## Challenge
Copy out the entries below from the line containing "670x492 pixels." through the line containing "tap(50, 468)", keeping every character unchanged.

## Supplied data

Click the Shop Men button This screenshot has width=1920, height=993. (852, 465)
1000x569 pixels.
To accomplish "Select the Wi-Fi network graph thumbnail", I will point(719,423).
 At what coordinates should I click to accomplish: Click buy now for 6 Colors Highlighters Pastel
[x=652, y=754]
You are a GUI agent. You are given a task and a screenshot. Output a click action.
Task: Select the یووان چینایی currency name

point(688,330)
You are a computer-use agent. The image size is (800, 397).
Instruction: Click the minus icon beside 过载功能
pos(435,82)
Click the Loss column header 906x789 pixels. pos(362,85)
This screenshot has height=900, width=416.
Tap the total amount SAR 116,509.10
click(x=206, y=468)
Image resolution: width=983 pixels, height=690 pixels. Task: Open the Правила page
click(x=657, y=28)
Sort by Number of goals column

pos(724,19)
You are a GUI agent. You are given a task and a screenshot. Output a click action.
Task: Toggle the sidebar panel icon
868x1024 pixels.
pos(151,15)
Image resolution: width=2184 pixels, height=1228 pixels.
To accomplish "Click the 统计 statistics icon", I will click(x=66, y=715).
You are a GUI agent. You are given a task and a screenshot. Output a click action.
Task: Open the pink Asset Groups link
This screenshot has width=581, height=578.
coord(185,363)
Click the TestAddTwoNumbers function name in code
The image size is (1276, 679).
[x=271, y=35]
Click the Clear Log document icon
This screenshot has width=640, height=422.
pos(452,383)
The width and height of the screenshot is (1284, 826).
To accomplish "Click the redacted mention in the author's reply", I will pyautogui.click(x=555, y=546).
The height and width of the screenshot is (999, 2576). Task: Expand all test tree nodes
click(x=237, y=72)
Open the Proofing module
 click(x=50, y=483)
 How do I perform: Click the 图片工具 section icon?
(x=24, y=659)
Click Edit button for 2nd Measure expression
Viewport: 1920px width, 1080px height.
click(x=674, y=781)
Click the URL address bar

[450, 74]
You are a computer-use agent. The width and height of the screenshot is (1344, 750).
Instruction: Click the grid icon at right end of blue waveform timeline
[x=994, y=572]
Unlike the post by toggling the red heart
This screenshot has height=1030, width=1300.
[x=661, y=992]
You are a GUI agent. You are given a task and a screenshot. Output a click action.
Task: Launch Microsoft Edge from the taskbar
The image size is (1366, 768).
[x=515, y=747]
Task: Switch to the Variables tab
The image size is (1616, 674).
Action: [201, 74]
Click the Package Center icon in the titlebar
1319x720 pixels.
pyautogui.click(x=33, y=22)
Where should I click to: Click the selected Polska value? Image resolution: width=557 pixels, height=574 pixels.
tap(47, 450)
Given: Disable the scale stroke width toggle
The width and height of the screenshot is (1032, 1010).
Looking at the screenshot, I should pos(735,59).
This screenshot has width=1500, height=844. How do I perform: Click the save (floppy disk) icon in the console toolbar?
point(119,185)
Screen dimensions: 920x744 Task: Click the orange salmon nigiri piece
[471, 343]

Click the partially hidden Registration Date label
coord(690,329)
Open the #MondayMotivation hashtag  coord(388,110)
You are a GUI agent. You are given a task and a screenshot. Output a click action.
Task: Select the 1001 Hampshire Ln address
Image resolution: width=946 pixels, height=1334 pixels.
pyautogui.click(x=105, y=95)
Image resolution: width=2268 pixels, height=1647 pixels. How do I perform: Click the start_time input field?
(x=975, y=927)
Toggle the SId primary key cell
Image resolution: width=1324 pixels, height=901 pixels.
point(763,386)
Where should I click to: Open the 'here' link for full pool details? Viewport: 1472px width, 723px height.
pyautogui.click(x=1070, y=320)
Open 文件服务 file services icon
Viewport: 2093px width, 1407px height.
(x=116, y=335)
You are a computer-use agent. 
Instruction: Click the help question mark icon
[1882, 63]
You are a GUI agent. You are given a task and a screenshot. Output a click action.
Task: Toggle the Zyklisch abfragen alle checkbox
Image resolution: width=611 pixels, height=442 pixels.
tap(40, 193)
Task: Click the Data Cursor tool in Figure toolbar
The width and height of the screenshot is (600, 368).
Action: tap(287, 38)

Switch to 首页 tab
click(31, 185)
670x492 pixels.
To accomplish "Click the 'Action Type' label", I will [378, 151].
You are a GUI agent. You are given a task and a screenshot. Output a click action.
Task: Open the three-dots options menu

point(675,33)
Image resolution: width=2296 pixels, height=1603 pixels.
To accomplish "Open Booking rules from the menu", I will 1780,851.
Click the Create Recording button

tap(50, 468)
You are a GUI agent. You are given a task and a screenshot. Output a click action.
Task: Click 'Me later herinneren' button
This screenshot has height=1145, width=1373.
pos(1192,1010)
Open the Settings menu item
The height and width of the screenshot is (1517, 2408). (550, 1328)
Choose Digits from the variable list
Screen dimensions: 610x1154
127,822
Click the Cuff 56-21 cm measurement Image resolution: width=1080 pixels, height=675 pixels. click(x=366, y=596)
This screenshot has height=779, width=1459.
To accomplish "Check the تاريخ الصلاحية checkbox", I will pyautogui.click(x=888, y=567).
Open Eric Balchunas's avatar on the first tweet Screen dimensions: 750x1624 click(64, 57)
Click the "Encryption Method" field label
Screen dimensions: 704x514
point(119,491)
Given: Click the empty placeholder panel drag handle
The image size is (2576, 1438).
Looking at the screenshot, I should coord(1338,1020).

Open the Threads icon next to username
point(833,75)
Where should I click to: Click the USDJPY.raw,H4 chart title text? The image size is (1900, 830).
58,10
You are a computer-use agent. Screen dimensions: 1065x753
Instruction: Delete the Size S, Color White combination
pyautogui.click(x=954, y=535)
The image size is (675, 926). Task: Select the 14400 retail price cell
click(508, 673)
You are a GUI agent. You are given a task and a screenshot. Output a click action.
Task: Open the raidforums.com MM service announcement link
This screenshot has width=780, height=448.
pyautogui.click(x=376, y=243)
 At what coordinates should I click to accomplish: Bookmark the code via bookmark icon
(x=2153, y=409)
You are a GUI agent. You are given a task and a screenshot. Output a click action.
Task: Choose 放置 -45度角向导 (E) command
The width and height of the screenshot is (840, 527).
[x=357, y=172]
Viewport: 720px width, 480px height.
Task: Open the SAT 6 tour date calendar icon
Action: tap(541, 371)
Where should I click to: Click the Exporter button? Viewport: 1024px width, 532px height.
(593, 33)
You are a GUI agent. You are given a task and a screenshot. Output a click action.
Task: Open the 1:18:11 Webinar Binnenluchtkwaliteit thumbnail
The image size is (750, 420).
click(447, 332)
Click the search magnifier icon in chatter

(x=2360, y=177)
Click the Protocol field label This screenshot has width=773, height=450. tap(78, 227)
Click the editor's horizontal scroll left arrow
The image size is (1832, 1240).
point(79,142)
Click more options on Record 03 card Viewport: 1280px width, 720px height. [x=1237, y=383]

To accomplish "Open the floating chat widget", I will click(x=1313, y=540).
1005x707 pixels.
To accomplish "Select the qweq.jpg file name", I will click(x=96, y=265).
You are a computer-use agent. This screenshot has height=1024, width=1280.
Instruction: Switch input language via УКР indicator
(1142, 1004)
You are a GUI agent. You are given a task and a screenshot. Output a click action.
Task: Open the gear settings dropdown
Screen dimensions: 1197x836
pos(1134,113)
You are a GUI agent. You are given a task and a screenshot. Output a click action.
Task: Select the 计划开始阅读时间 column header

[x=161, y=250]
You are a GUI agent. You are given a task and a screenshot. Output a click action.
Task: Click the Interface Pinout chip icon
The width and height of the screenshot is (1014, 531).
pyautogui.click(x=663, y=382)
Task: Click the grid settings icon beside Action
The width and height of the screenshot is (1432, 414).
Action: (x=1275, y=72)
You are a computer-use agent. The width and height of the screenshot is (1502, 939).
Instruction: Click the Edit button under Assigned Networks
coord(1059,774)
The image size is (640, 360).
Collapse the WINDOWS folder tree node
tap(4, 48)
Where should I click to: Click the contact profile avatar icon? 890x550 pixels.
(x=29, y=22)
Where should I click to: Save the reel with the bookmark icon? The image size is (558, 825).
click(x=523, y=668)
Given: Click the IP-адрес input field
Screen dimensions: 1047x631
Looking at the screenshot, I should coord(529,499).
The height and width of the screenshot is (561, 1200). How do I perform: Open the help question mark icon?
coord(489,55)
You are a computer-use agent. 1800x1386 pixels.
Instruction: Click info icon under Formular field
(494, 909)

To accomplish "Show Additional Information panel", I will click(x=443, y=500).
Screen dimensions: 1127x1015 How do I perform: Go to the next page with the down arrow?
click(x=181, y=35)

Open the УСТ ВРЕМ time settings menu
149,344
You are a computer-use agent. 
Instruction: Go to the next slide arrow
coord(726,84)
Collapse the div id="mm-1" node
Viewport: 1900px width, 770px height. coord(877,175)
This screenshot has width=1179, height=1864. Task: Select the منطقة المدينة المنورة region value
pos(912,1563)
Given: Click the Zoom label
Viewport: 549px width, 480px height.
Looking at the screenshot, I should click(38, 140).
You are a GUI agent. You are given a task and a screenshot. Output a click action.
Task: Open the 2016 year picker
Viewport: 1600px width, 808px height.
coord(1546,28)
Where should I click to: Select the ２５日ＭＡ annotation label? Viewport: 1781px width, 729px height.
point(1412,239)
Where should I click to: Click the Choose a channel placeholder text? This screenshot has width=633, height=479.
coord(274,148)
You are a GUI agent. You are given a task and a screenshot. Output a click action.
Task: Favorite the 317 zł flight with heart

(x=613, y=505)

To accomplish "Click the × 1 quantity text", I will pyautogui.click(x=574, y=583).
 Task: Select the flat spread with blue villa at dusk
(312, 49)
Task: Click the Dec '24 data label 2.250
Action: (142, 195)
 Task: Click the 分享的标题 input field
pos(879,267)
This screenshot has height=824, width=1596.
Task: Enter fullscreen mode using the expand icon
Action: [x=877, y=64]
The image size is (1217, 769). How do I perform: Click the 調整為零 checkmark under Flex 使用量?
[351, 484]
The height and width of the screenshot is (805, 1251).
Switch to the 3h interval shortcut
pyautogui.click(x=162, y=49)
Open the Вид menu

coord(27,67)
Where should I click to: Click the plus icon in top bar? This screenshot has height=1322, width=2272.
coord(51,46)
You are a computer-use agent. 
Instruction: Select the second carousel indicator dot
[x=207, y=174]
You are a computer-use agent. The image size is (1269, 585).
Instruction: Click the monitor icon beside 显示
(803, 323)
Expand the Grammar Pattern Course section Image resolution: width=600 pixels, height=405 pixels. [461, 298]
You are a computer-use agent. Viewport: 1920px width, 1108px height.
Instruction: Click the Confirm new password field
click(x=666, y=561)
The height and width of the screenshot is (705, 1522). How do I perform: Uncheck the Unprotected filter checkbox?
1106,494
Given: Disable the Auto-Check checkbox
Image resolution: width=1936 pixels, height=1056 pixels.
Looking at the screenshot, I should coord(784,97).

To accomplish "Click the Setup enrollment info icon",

## Answer for the task
670x492 pixels.
To accomplish "Click the 'Action Type' label", I will [378, 151].
You are a GUI agent. You are given a task and a screenshot. Output a click action.
Task: Open the three-dots options menu

point(675,33)
Image resolution: width=2296 pixels, height=1603 pixels.
To accomplish "Open Booking rules from the menu", I will 1780,851.
Click the Create Recording button

tap(50, 468)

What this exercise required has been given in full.